Com o crescimento populacional na área, hoje ela é conhecida como o sub-bairro Colônia (Jacarepaguá). Na sede do Instituto Juliano Moreira funciona ainda hoje o Museu Bispo do Rosário, que homenageia um de seus internos mais famosos. Além de obras de arte, estão expostos equipamentos de eletrochoque e de lobotomia e fotografias de época, que rememoram os horrores da estratégia manicomial.
Assim como outros imóveis do antigo hospício municipalizado em 1996, que foram transformados, por exemplo, em unidades municipais de saúde e habitacionais, a Prefeitura do Rio já estuda nova finalidade para o último pavilhão fechado, que deverá abrigar projeto inovador de saúde mental.
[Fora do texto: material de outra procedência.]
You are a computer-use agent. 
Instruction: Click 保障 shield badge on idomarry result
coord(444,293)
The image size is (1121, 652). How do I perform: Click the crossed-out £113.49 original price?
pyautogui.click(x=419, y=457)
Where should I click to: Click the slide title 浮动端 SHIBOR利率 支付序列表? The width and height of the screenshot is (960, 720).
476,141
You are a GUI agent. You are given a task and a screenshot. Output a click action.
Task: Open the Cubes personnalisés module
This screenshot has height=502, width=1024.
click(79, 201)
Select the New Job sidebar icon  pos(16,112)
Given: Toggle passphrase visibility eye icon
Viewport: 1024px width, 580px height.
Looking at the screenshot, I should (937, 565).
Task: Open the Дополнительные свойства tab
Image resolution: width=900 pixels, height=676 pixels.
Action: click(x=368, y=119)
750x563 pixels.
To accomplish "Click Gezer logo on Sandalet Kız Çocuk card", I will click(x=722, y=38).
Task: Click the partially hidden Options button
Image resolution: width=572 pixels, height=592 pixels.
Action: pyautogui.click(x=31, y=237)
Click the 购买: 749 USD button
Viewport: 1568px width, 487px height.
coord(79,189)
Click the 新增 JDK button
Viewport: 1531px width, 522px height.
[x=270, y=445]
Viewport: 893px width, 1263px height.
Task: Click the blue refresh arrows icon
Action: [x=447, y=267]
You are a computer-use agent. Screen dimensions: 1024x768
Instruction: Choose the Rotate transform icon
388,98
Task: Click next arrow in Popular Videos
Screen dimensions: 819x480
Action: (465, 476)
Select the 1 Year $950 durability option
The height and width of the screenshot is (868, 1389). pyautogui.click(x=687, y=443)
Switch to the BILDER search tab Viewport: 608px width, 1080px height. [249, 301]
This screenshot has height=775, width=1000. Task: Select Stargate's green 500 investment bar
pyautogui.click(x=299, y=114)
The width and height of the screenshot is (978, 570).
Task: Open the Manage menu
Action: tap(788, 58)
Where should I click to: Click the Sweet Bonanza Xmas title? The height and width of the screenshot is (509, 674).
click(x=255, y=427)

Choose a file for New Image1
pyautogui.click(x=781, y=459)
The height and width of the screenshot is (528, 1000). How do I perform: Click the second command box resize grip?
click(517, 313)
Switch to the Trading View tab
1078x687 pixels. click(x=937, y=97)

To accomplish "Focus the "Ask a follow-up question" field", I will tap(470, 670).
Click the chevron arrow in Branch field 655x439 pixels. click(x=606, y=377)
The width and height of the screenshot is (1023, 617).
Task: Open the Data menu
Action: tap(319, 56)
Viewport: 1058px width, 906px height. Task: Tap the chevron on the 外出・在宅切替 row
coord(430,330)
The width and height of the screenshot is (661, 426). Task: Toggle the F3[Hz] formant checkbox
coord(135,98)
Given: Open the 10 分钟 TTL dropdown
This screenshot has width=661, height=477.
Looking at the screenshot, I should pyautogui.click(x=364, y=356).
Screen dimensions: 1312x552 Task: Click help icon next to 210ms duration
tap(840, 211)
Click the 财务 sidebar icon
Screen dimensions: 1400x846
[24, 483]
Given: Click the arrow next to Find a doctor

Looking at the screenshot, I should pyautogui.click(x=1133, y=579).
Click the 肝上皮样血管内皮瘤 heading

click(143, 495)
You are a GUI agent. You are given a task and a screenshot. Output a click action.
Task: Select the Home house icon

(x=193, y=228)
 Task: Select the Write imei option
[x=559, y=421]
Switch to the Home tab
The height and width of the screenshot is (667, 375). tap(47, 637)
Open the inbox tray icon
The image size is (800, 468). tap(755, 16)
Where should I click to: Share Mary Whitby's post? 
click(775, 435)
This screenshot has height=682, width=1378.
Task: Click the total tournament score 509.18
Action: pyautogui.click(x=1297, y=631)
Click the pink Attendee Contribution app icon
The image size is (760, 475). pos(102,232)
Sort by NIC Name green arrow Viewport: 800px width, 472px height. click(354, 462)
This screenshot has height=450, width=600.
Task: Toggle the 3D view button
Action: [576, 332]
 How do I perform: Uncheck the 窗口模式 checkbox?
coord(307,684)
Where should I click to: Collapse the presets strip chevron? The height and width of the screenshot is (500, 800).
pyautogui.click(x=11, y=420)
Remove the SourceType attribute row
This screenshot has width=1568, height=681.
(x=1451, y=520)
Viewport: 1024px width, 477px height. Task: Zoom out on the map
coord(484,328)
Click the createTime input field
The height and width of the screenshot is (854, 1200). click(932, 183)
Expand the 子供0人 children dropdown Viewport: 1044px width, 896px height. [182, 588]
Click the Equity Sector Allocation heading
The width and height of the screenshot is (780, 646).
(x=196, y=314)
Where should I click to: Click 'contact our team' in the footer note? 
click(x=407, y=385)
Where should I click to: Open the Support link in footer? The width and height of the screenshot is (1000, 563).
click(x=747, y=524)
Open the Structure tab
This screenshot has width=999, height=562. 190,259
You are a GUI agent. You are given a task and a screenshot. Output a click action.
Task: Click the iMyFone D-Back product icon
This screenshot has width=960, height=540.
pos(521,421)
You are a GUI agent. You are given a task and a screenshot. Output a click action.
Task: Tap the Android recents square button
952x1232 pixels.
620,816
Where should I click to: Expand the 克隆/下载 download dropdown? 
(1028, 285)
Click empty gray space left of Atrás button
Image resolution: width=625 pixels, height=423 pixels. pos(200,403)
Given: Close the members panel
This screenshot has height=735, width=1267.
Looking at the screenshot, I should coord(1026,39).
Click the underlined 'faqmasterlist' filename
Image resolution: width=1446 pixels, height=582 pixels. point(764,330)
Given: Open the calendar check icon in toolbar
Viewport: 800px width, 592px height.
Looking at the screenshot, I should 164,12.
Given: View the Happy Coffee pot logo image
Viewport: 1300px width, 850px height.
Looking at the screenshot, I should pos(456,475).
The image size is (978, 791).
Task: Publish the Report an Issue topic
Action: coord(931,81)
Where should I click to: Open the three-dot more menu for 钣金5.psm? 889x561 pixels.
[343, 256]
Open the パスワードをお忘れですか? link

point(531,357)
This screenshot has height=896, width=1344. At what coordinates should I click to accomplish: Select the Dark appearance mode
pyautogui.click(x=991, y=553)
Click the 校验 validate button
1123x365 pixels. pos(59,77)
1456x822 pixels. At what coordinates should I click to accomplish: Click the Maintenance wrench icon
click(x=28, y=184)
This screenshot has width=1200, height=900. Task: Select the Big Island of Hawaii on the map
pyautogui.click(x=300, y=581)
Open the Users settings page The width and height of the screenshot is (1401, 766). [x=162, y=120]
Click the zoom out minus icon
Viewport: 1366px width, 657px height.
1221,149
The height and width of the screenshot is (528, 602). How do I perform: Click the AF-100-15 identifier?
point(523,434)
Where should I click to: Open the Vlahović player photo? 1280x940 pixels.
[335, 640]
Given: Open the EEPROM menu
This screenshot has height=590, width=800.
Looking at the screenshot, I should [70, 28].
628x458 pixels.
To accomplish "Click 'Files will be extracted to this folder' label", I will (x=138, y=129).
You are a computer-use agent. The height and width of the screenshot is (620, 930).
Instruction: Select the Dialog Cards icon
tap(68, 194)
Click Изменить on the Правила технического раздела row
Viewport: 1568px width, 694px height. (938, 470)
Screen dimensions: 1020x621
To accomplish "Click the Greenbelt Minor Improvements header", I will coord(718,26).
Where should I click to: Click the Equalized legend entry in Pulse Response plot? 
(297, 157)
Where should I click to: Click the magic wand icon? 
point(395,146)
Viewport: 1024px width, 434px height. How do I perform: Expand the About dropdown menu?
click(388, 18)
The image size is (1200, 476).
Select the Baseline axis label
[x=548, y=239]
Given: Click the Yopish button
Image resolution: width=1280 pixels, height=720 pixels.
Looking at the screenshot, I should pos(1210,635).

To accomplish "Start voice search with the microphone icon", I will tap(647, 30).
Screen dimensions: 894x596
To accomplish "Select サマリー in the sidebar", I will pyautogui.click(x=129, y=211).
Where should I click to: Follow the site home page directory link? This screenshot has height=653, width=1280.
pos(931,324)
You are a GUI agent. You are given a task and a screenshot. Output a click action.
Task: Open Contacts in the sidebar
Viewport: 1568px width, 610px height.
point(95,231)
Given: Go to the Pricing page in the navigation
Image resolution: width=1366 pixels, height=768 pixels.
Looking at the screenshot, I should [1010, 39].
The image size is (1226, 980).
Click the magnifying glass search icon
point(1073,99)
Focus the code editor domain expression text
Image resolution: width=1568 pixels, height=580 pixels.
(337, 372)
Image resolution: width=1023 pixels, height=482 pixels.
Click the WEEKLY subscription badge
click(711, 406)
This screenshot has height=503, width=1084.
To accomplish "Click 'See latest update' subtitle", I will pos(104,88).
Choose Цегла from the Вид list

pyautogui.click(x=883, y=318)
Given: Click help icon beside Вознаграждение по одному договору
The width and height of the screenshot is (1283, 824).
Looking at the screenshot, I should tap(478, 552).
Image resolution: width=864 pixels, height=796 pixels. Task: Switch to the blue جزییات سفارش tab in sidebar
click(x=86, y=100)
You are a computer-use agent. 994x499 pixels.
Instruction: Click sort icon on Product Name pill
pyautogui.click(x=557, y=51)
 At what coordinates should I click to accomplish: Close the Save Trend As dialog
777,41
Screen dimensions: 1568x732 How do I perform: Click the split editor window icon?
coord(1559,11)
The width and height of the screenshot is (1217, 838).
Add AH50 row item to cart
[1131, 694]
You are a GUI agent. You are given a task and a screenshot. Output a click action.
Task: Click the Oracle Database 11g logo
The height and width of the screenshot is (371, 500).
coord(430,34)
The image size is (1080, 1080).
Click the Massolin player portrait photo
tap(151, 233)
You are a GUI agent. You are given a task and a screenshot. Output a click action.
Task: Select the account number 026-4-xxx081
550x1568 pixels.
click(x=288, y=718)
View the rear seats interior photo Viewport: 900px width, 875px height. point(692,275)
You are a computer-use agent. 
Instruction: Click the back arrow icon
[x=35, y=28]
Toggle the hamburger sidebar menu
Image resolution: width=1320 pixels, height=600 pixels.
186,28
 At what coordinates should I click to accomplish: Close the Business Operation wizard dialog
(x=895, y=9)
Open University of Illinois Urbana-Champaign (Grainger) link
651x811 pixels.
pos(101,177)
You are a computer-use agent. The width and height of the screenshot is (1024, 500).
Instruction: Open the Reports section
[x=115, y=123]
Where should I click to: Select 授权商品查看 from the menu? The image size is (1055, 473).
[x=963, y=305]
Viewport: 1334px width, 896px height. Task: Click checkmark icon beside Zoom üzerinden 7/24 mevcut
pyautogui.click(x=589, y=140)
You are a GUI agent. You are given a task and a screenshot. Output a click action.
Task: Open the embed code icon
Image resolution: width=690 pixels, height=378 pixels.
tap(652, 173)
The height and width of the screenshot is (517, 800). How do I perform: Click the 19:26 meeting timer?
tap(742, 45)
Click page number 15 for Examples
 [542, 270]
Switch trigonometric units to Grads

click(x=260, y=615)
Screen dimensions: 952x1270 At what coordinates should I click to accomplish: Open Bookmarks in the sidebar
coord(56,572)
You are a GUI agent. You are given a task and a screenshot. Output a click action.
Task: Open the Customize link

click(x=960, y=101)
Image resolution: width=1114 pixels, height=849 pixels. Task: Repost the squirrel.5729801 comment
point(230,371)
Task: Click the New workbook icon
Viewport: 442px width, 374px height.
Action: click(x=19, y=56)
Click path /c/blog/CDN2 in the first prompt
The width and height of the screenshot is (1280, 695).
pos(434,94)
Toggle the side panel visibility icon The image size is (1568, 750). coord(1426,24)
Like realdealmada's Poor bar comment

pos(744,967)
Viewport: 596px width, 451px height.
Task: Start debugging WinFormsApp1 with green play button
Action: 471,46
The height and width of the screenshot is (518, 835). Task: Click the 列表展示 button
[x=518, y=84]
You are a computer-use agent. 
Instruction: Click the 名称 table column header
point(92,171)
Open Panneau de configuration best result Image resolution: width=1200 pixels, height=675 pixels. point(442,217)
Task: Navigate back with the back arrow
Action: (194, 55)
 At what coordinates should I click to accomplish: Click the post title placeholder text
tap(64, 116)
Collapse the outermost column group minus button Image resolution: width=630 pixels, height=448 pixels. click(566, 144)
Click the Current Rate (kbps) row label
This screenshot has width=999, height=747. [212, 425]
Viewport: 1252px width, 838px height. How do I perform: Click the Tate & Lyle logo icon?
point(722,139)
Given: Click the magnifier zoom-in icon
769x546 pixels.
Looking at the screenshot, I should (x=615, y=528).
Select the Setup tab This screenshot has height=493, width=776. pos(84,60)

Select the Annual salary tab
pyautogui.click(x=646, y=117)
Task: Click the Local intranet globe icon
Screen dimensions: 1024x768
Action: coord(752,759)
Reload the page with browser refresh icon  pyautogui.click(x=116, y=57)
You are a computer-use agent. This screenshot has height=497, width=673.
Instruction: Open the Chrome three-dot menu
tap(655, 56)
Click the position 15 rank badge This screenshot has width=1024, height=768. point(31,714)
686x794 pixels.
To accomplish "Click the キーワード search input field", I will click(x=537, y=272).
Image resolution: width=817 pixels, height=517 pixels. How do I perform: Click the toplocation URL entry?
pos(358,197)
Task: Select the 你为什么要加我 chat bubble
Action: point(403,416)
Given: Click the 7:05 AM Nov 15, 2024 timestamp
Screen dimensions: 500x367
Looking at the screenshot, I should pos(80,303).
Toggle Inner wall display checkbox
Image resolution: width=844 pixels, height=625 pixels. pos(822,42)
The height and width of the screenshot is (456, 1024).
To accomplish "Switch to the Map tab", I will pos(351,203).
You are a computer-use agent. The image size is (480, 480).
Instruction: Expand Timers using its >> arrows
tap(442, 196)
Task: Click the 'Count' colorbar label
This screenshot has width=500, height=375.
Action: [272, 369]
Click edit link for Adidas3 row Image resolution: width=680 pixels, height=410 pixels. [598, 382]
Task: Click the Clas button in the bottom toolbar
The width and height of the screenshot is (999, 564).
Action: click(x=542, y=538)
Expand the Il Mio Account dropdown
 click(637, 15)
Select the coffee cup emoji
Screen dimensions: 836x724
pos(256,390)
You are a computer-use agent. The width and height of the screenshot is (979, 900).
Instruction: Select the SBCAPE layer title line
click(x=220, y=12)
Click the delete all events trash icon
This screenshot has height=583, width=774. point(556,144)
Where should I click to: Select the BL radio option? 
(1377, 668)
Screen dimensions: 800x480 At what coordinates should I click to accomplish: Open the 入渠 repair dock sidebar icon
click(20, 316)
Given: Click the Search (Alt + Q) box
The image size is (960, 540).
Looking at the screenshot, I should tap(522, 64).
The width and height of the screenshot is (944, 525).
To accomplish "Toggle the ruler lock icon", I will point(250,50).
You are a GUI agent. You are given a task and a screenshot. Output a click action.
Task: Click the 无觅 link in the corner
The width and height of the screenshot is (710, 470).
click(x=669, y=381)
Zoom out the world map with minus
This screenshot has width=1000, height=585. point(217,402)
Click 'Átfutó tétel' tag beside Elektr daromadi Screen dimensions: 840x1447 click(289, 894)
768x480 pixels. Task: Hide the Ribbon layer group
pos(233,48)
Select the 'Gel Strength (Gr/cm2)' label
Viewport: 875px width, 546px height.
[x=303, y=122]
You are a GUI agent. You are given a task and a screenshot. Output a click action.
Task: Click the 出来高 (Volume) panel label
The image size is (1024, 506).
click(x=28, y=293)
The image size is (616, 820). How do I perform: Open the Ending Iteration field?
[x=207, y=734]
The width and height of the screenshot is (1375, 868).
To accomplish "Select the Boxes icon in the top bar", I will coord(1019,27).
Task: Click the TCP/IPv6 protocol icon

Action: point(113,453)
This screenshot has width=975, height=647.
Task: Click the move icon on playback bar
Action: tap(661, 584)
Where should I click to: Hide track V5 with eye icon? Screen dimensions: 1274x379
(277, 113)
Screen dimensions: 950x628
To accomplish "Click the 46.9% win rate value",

Médicos se emocionaram com fechamento
A cerimônia de encerramento das atividades de internação do Instituto Juliano Moreira contou com homenagens a funcionários e ex-funcionários da unidade, apresentação de jogral e cortejo do Bloco Império Colonial, formado por ex-internos.
“Não tem como a gente não se emocionar. Eu entrei na Secretaria Municipal de Saúde como subsecretário de Atenção Primária e nunca imaginei que viveríamos o que estamos vivendo aqui hoje. Este é um marco na história da cidade do Rio de Janeiro, é um marco na história da saúde mental do município, do estado e certamente na saúde mental do Brasil”, afirmou o secretário municipal de Saúde, Daniel Soranz.
Superintendente de Saúde Mental da SMS-Rio, o psiquiatra Hugo Fagundes também destacou a importância histórica da data.
“Com o fechamento desse último núcleo, de fato, conseguimos criar um Rio sem manicômios e isso é muito importante. A população, hoje, consegue entender que lugar de “louco” não é no hospício. Lugar de humanos é na sociedade, e a gente precisa cuidar desses pacientes com toda diversidade, com toda riqueza humana em sua multiplicidade de cores, de origens, de culturas, de gêneros, de experiências de vida. As pessoas se empobrecem em locais de confinamento, são locais de muito sofrimento”.